The first option was that she could use the POW issue in a give-and-take transaction or a quid pro quo to get Mujibur Rahman released from military custody in Rawalpindi and returned to Dhaka to take his rightful place as the Prime Minister of Bangladesh. In return, India would release the Pakistani POWs, allowing them to return home. A matter to seriously ponder over was that if Mujibur Rahman, the Father of the Nation, was hanged by the Pakistan Army–there was already a verdict of death penalty on grounds of treason against him pronounced by a military court the new nation of Bangladesh would have emerged as an orphaned state from day one. This option to secure the release of Mujib in a POW barter deal was on the table in New Delhi.
On his part, Zulfiquar Ali Bhutto, who had just taken over as the Chief Martial Law Administrator of Pakistan, was in too much of a hurry to let go an opportunity like this to secure the release of the 93,000 POWs from Indian custody and get them back home. For Bhutto, releasing Mujib before India asked for it, was like mounting a moral pressure on Mrs Indira Gandhi that would leave India with no viable option but to allow the POWs to return home.

Apparently Bhutto did not leave a second option open to India by so producing this fait accompli. It was left to Mrs Gandhi to either gracefully respond or be damned before the international community.
The release of Mujibur Rahman from Pakistan’s custody was certainly the highest priority for Indira Gandhi. For without Mujib assuming power in person in Dhaka, her decision to stand up and support the birth of a secular democratic Bangladesh carved out of an intolerant fundamentalist country would have remained a mission not fully accomplished. The second option was dead even before it was taken up for discussion in the PM’s kitchen cabinet.
The POW issue could have been a golden opportunity for India to impose on Pakistan, in its moment of weakness at the time of its military defeat, a sustainable and permanent solution to the Kashmir problem.
When the time came for India, in 1972 leading up to the Simla Conference, to take its vital decision on matters of its highest national interest, New Delhi chose to secure Mujibur Rahman’s life as its top priority and pushed Kashmir to take a backseat.
As the Prime Minister took her decision one way or the other, which was to leave an impact on India’s long-term national security, the nation was divided right in the middle on its choices.
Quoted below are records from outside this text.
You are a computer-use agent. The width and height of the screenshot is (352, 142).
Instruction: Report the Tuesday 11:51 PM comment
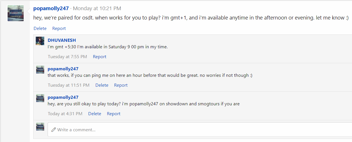[x=121, y=85]
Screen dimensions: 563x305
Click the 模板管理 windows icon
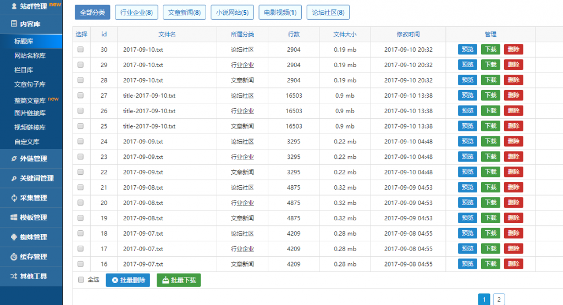[x=14, y=218]
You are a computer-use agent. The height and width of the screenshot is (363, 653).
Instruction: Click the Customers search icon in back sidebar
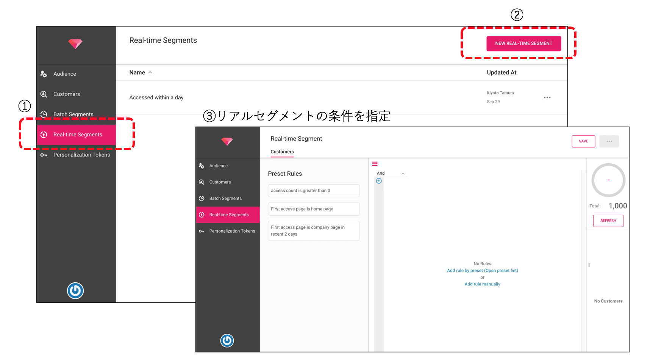tap(44, 94)
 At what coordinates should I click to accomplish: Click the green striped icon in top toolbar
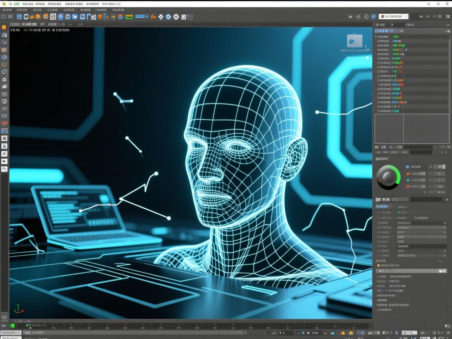(128, 17)
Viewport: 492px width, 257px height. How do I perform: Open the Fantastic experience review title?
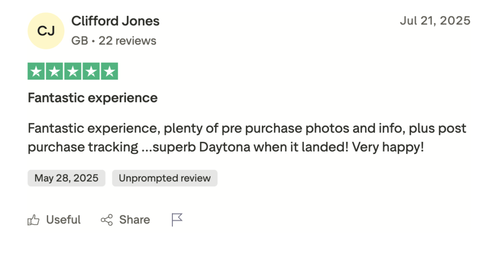93,98
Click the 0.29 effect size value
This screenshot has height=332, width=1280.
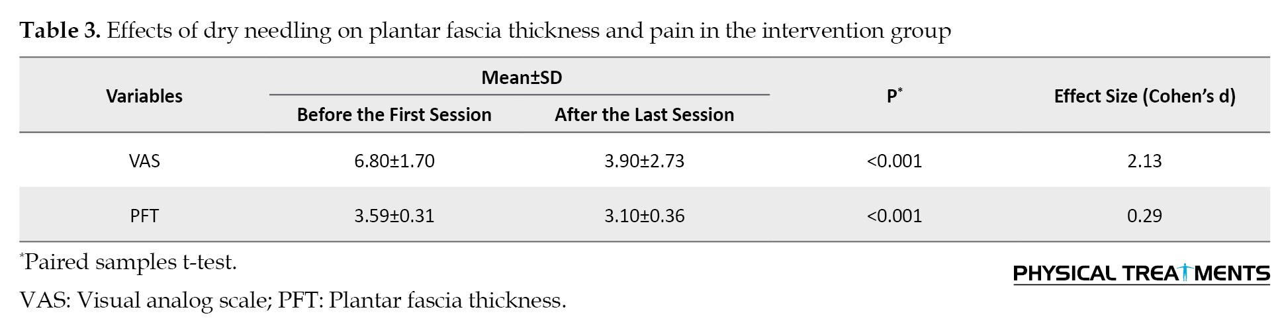click(x=1144, y=216)
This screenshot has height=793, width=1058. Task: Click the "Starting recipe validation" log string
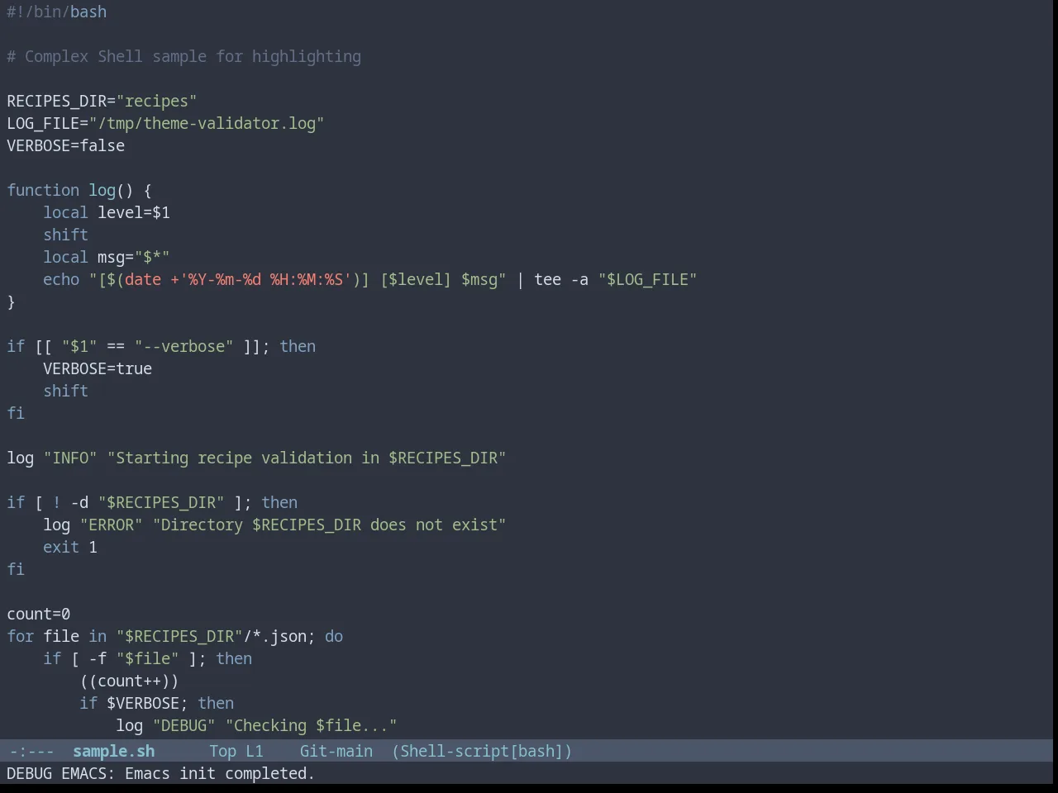coord(306,458)
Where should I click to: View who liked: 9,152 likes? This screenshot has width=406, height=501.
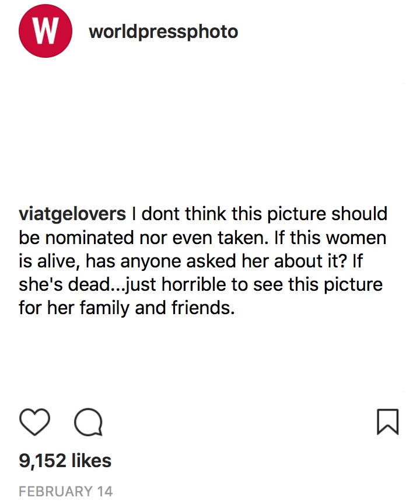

Those who wanted the Kashmir problem to be solved on a priority basis on the back of the POW issue, were convinced that while securing Mujib’s life was of utmost importance both for India and Bangladesh, the Pakistan Army-after having committed the
stigmatising crimes of horrendous genocide and mass rape of Bengali women-would never have dared to hang the immensely popular Bangladesh leader who was also a world statesman. According to this section of opinion, since there was no question of Pakistan hanging Mujib, settling the Kashmir question should have been the top most priority f India.
Under the terms of the Simla Agreement signed on 2 July 1972, Prime Minister Indira Gandhi, in her very own personal way of saying “thank you to President Zulfiqar Ali Bhutto for having released Mujibur Rahman from Pakistan’s military custody ignoring the death sentence passed by a Court Martial in Rawalpindi, decided to release the 93,000 Pakistani POWs. The POWs were in Indian custody for five months.
Bhutto’s decision to release Mujib was unilateral. He had taken the decision before India had sent in its official request in this matter. Consequently there were no prior negotiations on the issue. India was therefore under no obligation to respond with a special favour to Bhutto’s decision. New Delhi was free to make its own choices keeping in mind the security interests of the nation. Instead, Indira Gandhi chose to demonstrate India’s gesture of goodwill towards Pakistan keeping in mind the need to re-building future relationship.

Mrs Gandhi had come under enormous pressure from the strategic community in India not to release the POWs without negotiating a settlement of the Kashmir issue but she stood her ground. Once decided, she did not backtrack on the issue under pressure. Although it spoke highly of her graciousness as indeed her courage and determination, the accord squandered a great opportunity to settle the Kashmir problem. According to the hardliners, Indira Gandhi won the war but lost the peace.
After having lost the bargaining power, India proposed to Pakistan in glaring naivety that bilaterally the two nations should consider a final solution of the Kashmir problem on the basis of mutually accepting the Line of Control (LOC) or the Ceasefire Line as the International Border. Hardheaded Pakistan treated India’s proposal with disdain. Zulfiqar Ali Bhutto, on his return to Pakistan after Simla, ridiculed the idea of converting the LOC into an International Border and instead declared that Pakistan would eat grass but spare no effort to make an Islamic Bomb, meaning the Atom Bomb, for the defence of Pakistan against “infidel India. He also warned the world that Pakistan was ready to fight a thousand years war with India.
It was many years later that General Pervez Musharraf, the Military Dictator of Pakistan in the nineties, articulated Pakistan’s position on the LOC more colourfully than Bhutto did. He said that the LOC or the Line of Control was indeed the problem, it couldn’t be the solution.
In signing the Simla Agreement, Pakistan recognised what was formerly known as East Pakistan as the newly independent and sovereign state of Bangladesh. The language used in recognising Bangladesh lacked grace and was not straightforward. The accord established an agreed framework for negotiated settlement of all future conflicts between the two countries. Pakistan hardly ever took notice of this provision for future dealings with India. Under the agreement, India also returned 13,000 square kilometres of Pakistani territory that its troops had seized during the course of the war.
According to Husain Haqqani in his book Pakistan: Between Mosque and Military, India showed leniency towards Bhutto, responding to his pleadings that the fragile democracy in Pakistan would crumble if the accord was perceived by Pakistanis as too harsh. Bhutto was also reported to have said that if leniency were not shown to him, he would be accused of losing Kashmir in addition to the loss of East Pakistan. It would be suicidal for him.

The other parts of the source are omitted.